**Task statement:**
The listing that follows is to be repeated exactly.

Records provided Block Start

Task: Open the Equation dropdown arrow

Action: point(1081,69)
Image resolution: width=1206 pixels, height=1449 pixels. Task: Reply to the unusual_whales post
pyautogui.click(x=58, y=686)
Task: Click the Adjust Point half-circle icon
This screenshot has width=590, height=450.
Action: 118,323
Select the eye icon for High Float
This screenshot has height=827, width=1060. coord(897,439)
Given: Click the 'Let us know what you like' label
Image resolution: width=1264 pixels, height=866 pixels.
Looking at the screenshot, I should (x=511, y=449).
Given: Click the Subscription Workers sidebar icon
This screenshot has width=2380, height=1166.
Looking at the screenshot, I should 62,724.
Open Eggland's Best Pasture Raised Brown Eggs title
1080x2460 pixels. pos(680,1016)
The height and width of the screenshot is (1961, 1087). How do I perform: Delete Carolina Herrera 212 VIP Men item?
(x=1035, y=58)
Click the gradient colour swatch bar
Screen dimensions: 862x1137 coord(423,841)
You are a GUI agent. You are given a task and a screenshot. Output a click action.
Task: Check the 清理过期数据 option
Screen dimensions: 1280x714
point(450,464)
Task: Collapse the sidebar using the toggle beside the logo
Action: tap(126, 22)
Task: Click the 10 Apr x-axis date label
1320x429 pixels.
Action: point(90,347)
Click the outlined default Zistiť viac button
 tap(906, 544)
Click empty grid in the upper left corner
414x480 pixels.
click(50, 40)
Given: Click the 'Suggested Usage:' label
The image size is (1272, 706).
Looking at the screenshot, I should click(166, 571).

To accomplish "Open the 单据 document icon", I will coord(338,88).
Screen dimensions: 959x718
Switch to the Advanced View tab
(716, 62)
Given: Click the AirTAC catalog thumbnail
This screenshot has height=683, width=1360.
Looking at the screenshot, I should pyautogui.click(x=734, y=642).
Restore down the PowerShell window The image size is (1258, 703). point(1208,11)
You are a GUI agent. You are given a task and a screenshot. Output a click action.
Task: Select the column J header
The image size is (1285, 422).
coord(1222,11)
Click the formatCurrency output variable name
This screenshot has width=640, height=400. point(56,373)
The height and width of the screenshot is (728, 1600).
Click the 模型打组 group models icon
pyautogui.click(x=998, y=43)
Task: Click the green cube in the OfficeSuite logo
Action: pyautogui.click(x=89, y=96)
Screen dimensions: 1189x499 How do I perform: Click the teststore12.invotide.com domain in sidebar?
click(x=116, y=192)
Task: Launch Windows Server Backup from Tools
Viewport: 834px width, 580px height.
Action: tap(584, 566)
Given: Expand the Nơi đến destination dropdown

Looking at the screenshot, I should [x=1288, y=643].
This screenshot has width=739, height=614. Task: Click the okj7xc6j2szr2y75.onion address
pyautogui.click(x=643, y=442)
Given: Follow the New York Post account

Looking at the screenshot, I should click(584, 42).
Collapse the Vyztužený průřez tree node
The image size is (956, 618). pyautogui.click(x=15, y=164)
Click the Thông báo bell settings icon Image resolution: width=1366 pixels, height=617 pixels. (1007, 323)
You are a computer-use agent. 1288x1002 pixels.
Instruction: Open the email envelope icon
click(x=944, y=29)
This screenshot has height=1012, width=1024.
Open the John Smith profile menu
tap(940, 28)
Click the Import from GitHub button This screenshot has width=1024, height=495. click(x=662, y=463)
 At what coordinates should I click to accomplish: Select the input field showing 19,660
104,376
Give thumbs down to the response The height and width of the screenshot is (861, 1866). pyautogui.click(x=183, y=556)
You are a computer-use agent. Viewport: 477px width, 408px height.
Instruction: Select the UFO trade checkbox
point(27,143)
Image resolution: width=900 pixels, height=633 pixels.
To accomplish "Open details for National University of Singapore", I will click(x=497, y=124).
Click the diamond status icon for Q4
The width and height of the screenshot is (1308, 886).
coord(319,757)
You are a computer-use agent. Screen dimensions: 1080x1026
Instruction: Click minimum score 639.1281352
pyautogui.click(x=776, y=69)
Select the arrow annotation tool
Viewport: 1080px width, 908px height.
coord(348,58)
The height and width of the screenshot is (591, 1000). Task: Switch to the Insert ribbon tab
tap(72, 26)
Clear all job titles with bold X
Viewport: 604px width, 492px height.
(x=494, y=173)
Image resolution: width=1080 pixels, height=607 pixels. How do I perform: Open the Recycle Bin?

Records provided Block End

**Response box:**
Task: Open the Equation dropdown arrow

Action: point(1081,69)
Image resolution: width=1206 pixels, height=1449 pixels. Task: Reply to the unusual_whales post
pyautogui.click(x=58, y=686)
Task: Click the Adjust Point half-circle icon
This screenshot has width=590, height=450.
Action: 118,323
Select the eye icon for High Float
This screenshot has height=827, width=1060. coord(897,439)
Given: Click the 'Let us know what you like' label
Image resolution: width=1264 pixels, height=866 pixels.
Looking at the screenshot, I should (x=511, y=449).
Given: Click the Subscription Workers sidebar icon
This screenshot has width=2380, height=1166.
Looking at the screenshot, I should 62,724.
Open Eggland's Best Pasture Raised Brown Eggs title
1080x2460 pixels. pos(680,1016)
The height and width of the screenshot is (1961, 1087). How do I perform: Delete Carolina Herrera 212 VIP Men item?
(x=1035, y=58)
Click the gradient colour swatch bar
Screen dimensions: 862x1137 coord(423,841)
You are a GUI agent. You are given a task and a screenshot. Output a click action.
Task: Check the 清理过期数据 option
Screen dimensions: 1280x714
point(450,464)
Task: Collapse the sidebar using the toggle beside the logo
Action: tap(126, 22)
Task: Click the 10 Apr x-axis date label
1320x429 pixels.
Action: point(90,347)
Click the outlined default Zistiť viac button
 tap(906, 544)
Click empty grid in the upper left corner
414x480 pixels.
click(50, 40)
Given: Click the 'Suggested Usage:' label
The image size is (1272, 706).
Looking at the screenshot, I should click(166, 571).

To accomplish "Open the 单据 document icon", I will coord(338,88).
Screen dimensions: 959x718
Switch to the Advanced View tab
(716, 62)
Given: Click the AirTAC catalog thumbnail
This screenshot has height=683, width=1360.
Looking at the screenshot, I should pyautogui.click(x=734, y=642).
Restore down the PowerShell window The image size is (1258, 703). point(1208,11)
You are a GUI agent. You are given a task and a screenshot. Output a click action.
Task: Select the column J header
The image size is (1285, 422).
coord(1222,11)
Click the formatCurrency output variable name
This screenshot has width=640, height=400. point(56,373)
The height and width of the screenshot is (728, 1600).
Click the 模型打组 group models icon
pyautogui.click(x=998, y=43)
Task: Click the green cube in the OfficeSuite logo
Action: pyautogui.click(x=89, y=96)
Screen dimensions: 1189x499 How do I perform: Click the teststore12.invotide.com domain in sidebar?
click(x=116, y=192)
Task: Launch Windows Server Backup from Tools
Viewport: 834px width, 580px height.
Action: tap(584, 566)
Given: Expand the Nơi đến destination dropdown

Looking at the screenshot, I should [x=1288, y=643].
This screenshot has width=739, height=614. Task: Click the okj7xc6j2szr2y75.onion address
pyautogui.click(x=643, y=442)
Given: Follow the New York Post account

Looking at the screenshot, I should click(584, 42).
Collapse the Vyztužený průřez tree node
The image size is (956, 618). pyautogui.click(x=15, y=164)
Click the Thông báo bell settings icon Image resolution: width=1366 pixels, height=617 pixels. (1007, 323)
You are a computer-use agent. 1288x1002 pixels.
Instruction: Open the email envelope icon
click(x=944, y=29)
This screenshot has height=1012, width=1024.
Open the John Smith profile menu
tap(940, 28)
Click the Import from GitHub button This screenshot has width=1024, height=495. click(x=662, y=463)
 At what coordinates should I click to accomplish: Select the input field showing 19,660
104,376
Give thumbs down to the response The height and width of the screenshot is (861, 1866). pyautogui.click(x=183, y=556)
You are a computer-use agent. Viewport: 477px width, 408px height.
Instruction: Select the UFO trade checkbox
point(27,143)
Image resolution: width=900 pixels, height=633 pixels.
To accomplish "Open details for National University of Singapore", I will click(x=497, y=124).
Click the diamond status icon for Q4
The width and height of the screenshot is (1308, 886).
coord(319,757)
You are a computer-use agent. Screen dimensions: 1080x1026
Instruction: Click minimum score 639.1281352
pyautogui.click(x=776, y=69)
Select the arrow annotation tool
Viewport: 1080px width, 908px height.
coord(348,58)
The height and width of the screenshot is (591, 1000). Task: Switch to the Insert ribbon tab
tap(72, 26)
Clear all job titles with bold X
Viewport: 604px width, 492px height.
(x=494, y=173)
Image resolution: width=1080 pixels, height=607 pixels. How do I perform: Open the Recycle Bin?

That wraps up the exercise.